Louie

6:00 AM PST 06/19/2012 by Tim Goodman
FX

As ridiculous and humanistic as ever, Louis C.K.'s FX show remains the gold standard for comedy.

The first season of Louie on FX was like landing on a foreign planet. It was a show that didn't look much like anything that had come before it. There was this loose, almost improvisational feel to it, but you never once thought that series creator Louis C.K. had his eye off any detail. It was a comedy about a comedian's everyday life, so it was always funny -- often in ways that were jaw-droppingly hilarious. And there was this sweetness, this completely real humanity to it.

That first season felt like Louis C.K. had pulled a heist on Hollywood. You couldn't believe the show was ever greenlighted.

The second season was even better than the first. As season three of Louie kicks off, it's no secret that the show is more cult than barn-raising hit.

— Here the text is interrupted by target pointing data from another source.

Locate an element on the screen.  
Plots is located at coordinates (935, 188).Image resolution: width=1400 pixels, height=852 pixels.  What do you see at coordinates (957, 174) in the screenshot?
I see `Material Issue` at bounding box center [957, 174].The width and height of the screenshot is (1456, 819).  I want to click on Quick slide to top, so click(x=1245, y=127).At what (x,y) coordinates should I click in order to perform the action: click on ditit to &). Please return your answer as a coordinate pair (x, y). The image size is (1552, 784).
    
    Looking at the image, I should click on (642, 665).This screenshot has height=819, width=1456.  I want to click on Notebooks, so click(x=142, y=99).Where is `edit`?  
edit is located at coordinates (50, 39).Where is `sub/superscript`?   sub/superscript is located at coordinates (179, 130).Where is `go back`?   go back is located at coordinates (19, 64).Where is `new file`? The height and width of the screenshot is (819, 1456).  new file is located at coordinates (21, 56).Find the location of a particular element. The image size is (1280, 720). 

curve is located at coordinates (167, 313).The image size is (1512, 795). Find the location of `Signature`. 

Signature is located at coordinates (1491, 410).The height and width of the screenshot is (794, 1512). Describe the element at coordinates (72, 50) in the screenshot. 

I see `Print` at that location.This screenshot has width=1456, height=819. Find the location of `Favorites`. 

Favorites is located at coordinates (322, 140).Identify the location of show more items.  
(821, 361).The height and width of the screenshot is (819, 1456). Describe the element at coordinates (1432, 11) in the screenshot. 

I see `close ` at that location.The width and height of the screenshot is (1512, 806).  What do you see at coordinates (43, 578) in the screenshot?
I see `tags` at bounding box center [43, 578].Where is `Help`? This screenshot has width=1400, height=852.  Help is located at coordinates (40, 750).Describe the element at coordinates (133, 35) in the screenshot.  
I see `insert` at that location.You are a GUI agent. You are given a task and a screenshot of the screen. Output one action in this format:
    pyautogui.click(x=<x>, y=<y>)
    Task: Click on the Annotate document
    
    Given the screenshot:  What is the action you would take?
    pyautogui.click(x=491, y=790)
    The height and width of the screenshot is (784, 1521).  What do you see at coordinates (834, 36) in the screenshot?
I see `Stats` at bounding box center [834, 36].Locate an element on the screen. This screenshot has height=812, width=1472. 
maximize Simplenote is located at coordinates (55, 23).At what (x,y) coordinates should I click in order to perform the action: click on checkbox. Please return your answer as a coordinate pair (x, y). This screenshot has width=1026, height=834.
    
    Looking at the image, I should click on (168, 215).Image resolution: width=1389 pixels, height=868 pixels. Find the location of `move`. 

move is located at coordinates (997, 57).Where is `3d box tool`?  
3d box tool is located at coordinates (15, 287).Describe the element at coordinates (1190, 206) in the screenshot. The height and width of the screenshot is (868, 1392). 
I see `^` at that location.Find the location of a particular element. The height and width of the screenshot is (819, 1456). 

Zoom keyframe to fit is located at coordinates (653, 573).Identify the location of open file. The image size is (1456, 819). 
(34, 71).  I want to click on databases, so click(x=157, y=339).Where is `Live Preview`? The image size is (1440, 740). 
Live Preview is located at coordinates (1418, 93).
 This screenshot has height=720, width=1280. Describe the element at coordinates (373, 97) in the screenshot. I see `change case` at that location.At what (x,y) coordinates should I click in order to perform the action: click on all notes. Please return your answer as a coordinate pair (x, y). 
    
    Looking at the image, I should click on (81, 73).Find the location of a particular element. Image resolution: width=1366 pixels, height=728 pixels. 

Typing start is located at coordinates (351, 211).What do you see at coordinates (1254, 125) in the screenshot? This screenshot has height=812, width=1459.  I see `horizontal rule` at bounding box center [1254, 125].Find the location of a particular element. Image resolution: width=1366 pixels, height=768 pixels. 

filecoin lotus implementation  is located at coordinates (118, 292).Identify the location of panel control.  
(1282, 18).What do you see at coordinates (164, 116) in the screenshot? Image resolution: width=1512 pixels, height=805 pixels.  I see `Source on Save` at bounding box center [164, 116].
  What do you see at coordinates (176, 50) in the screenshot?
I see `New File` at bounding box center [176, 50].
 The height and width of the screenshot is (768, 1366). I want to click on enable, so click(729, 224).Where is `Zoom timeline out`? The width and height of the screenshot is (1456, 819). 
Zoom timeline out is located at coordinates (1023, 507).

But you don't need to have seen one frame of the first two seasons to immediately get what's going on.

It's about Louie, a divorced comedian and father of two really cute and perceptive girls. Louie has a hard time figuring out life, which can easily crush him. He has even more difficulty finding love, or even someone he can communicate with. He's an accomplished masturbator. He's a man who at once says the wrong thing directly and also the right thing wrapped up in a flurry of words that seem painful for him to conjure and then speak. You pull for him, even when you want to strangle him. He's the sad sack in all of us, the person we become when we're overcome with doubt or can't seem to do anything right. Louie is king of the mojo-less.

Having watched the first five episodes of season three, I've found Louie to be as great as ever. It seems to be shifting into a higher gear, when no one thought that option was even available.

But here's the thing -- it's nearly impossible to describe an episode of Louie, precisely because so little happens. The whole concept of the show, and the premise for each episode, is minimalist, which leaves room for exquisitely uncomfortable scenes. It also lets the show breathe, and that's where the naturalism -- this show's secret trick -- comes from. The series has earned the right to be about whatever small adventure Louis C.K. goes on. Look no further than two odd, funny and touching episodes (the fourth and fifth) featuring Parker Posey this season.